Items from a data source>
● ● ●

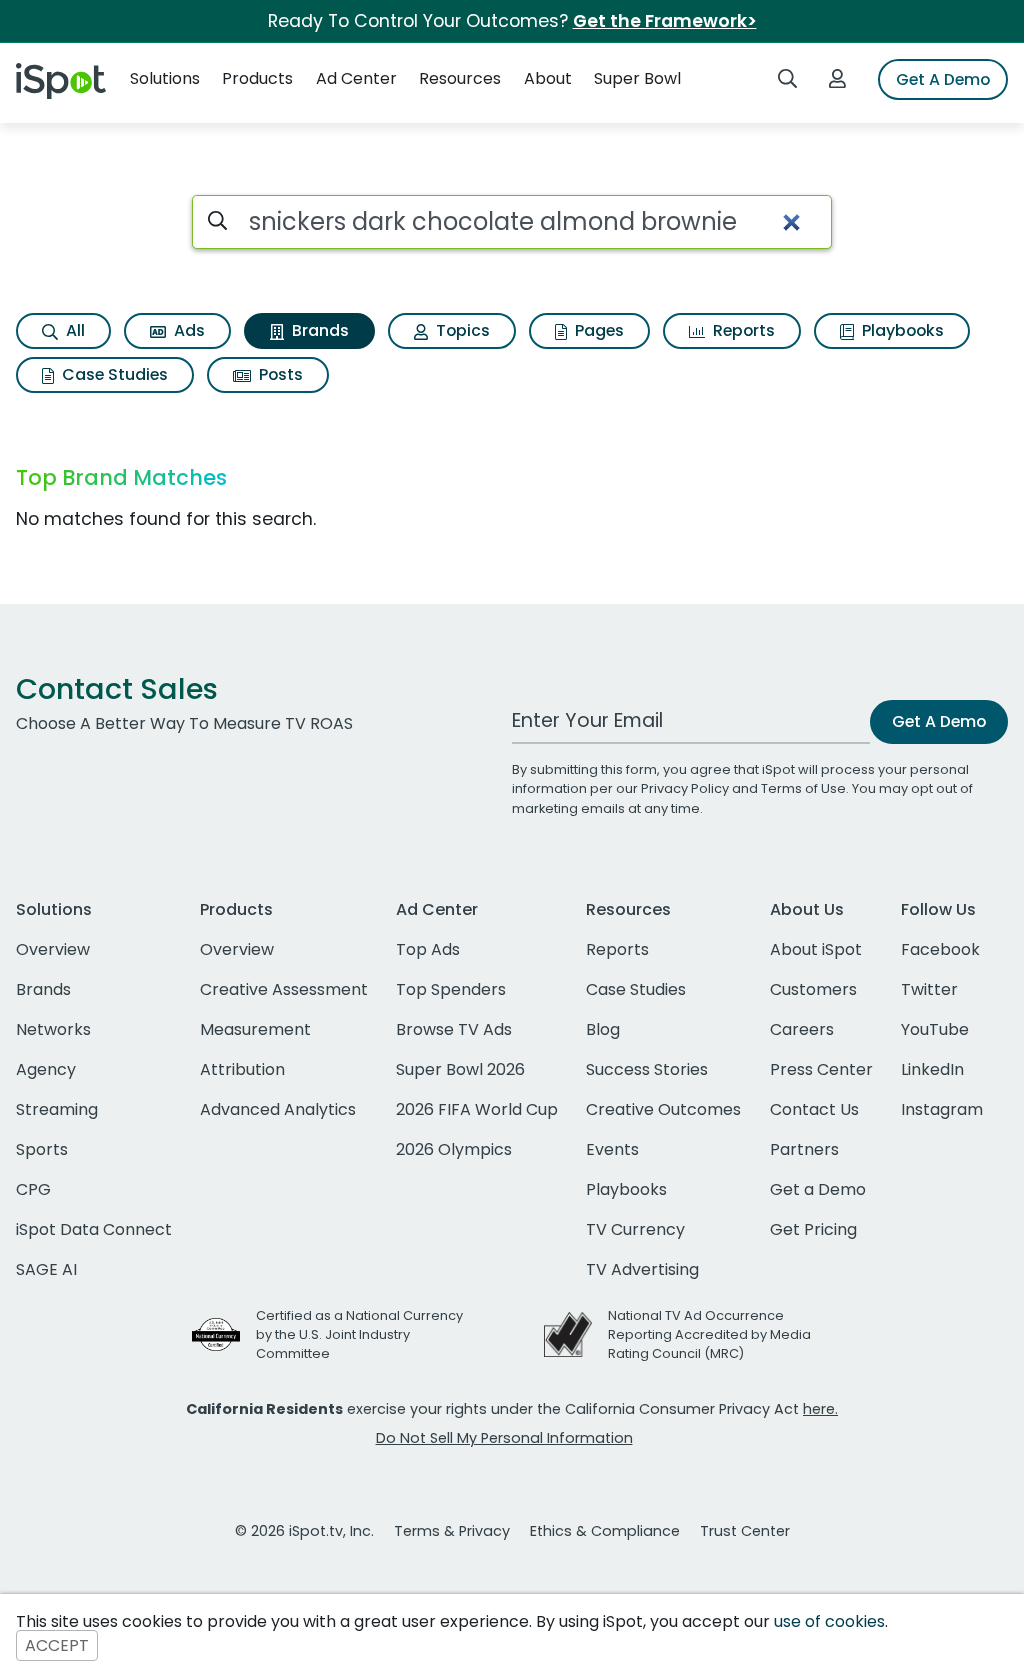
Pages (597, 330)
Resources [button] (460, 78)
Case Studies (113, 374)
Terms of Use (803, 788)
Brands (318, 330)
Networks (53, 1029)
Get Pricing (813, 1229)
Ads (187, 330)
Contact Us (814, 1109)
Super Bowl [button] (637, 78)
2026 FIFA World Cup (477, 1109)
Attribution (242, 1069)
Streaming (57, 1109)
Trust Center (745, 1531)
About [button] (548, 78)
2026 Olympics (454, 1149)
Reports (742, 330)
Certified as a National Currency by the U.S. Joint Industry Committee (359, 1334)
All (73, 330)
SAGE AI (46, 1269)
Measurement (255, 1029)
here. (820, 1409)
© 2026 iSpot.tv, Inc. (304, 1531)
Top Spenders (451, 989)
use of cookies (829, 1621)
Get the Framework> (665, 21)
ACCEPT (57, 1645)
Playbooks (901, 330)
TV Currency (635, 1229)
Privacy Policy (685, 788)
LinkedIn (932, 1069)
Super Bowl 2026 (460, 1069)
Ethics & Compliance (605, 1531)
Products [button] (257, 78)
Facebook (940, 949)
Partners (804, 1149)
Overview (53, 949)
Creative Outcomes (663, 1109)
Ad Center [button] (356, 78)
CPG (33, 1189)
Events (612, 1149)
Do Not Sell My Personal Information (504, 1438)
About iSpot (816, 949)
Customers (813, 989)
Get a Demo (818, 1189)
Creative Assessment (284, 989)
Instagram (942, 1109)
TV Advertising (642, 1269)
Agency (46, 1069)
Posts (279, 374)
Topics (461, 330)
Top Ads (428, 949)
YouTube (935, 1029)
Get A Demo (943, 79)
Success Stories (647, 1069)
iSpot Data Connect (94, 1229)
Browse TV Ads (454, 1029)
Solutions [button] (165, 78)
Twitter (929, 989)
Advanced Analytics (278, 1109)
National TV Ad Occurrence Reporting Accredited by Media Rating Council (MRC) (709, 1334)
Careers (802, 1029)
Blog (603, 1029)
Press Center (821, 1069)
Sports (42, 1149)
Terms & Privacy (452, 1531)
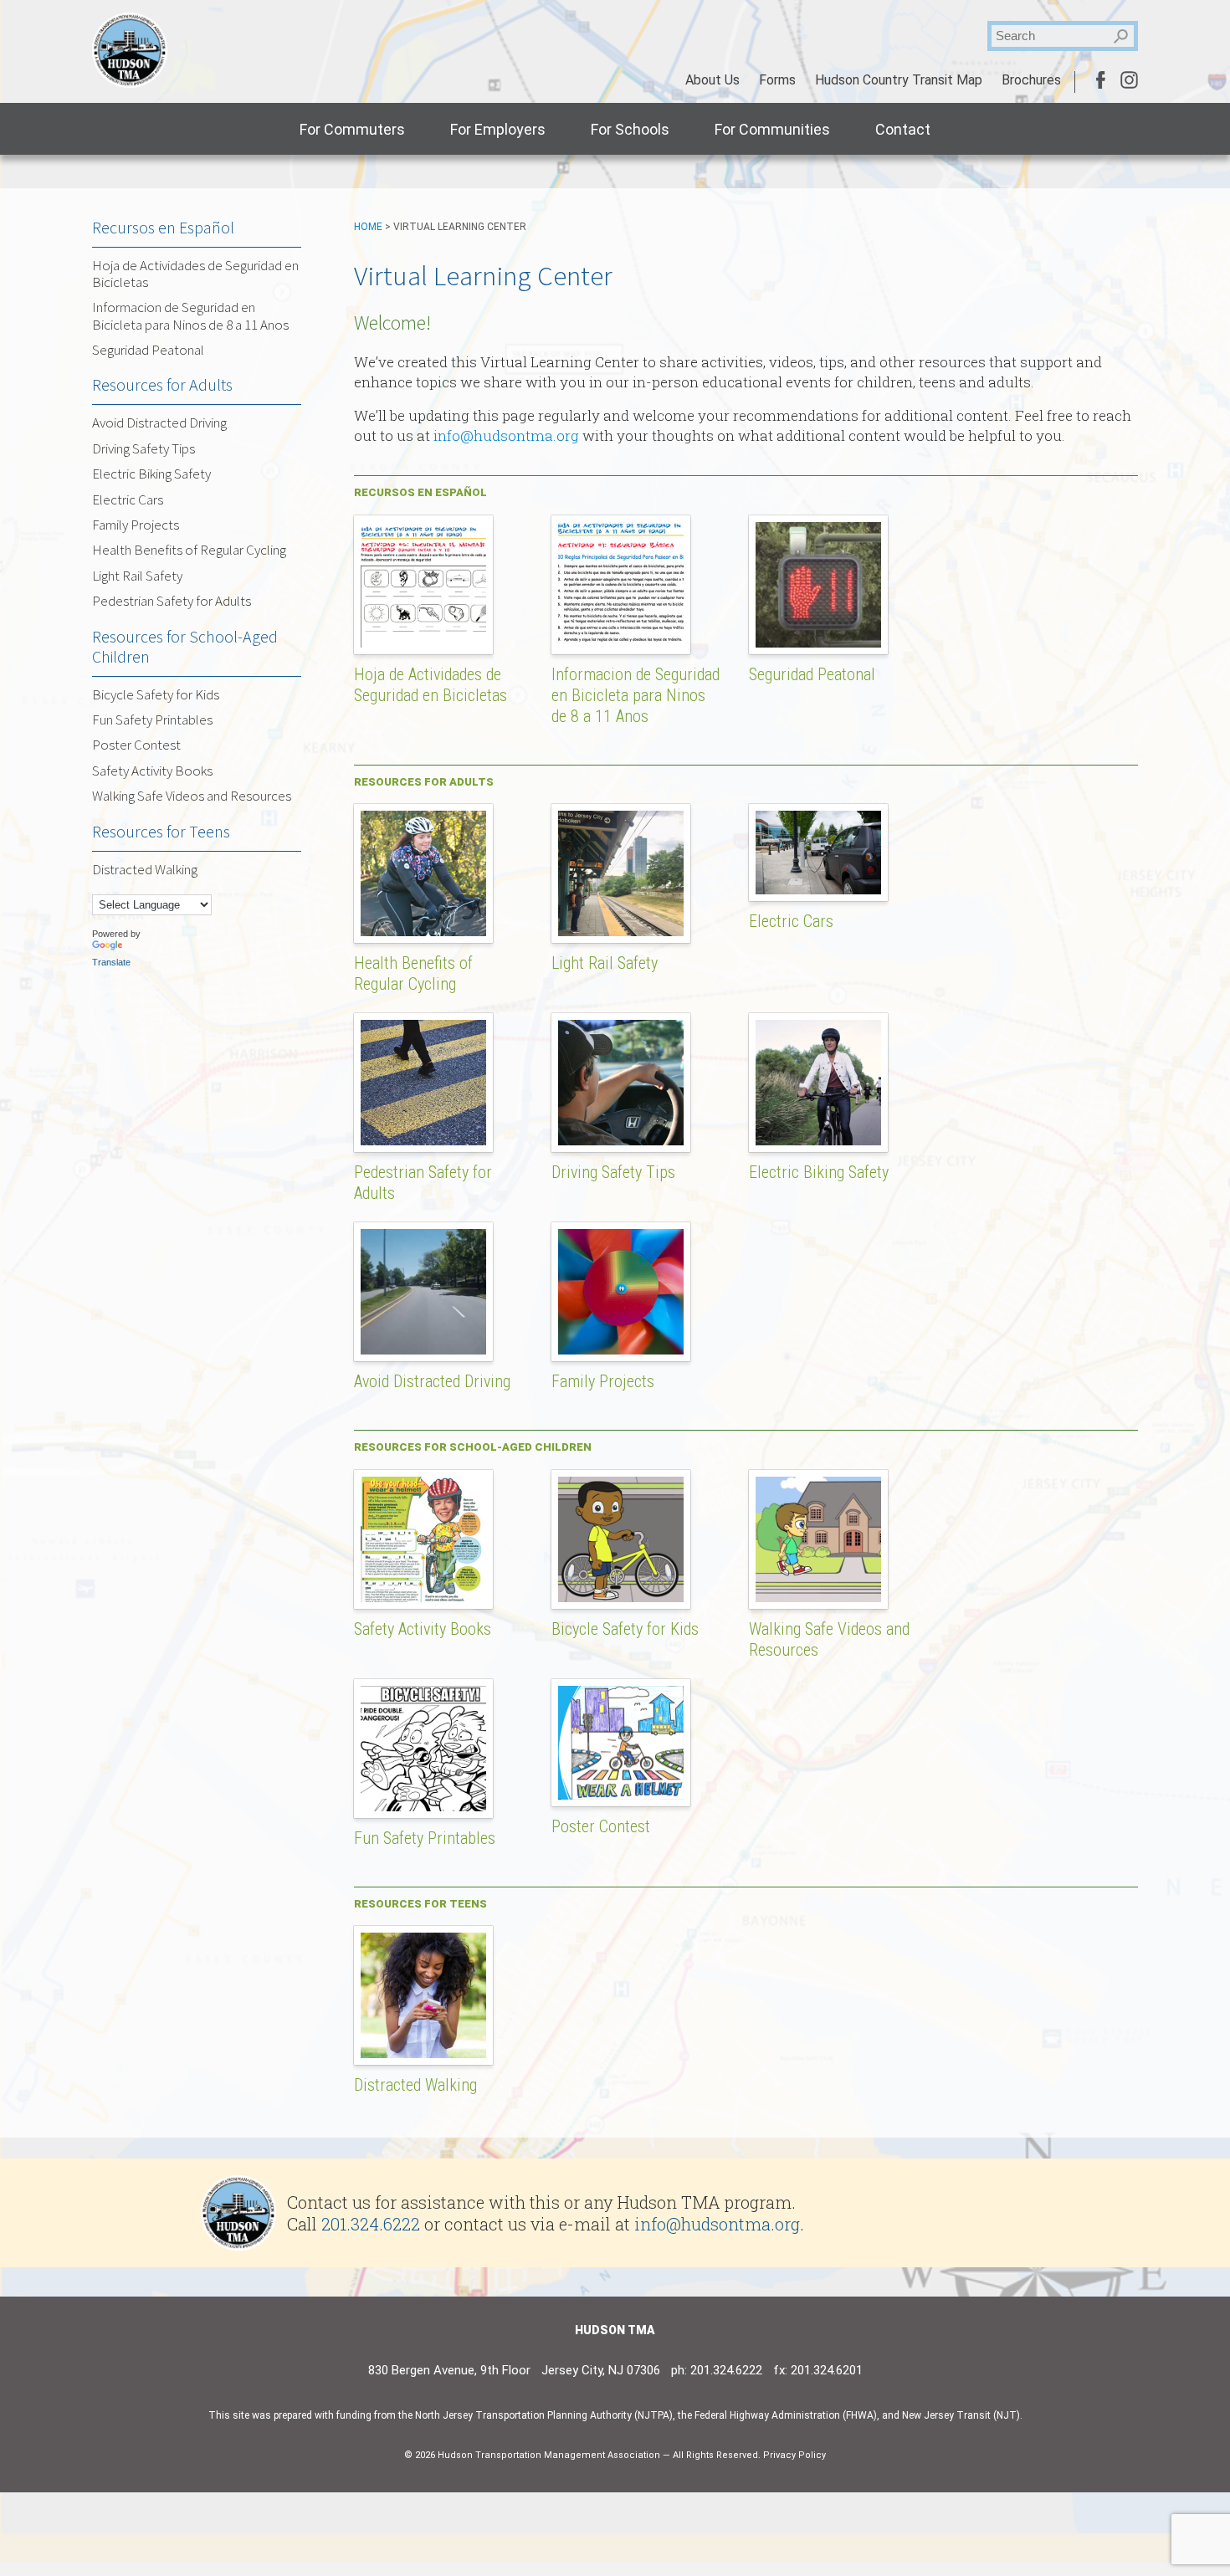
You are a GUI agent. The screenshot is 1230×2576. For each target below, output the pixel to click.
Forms (777, 80)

● ● ●

EXERCISE AIM> Every line above that carries the string "Creative" should be copied.

OUTPUT BELOW>
Creative Outcomes (663, 1109)
Creative Assessment (284, 989)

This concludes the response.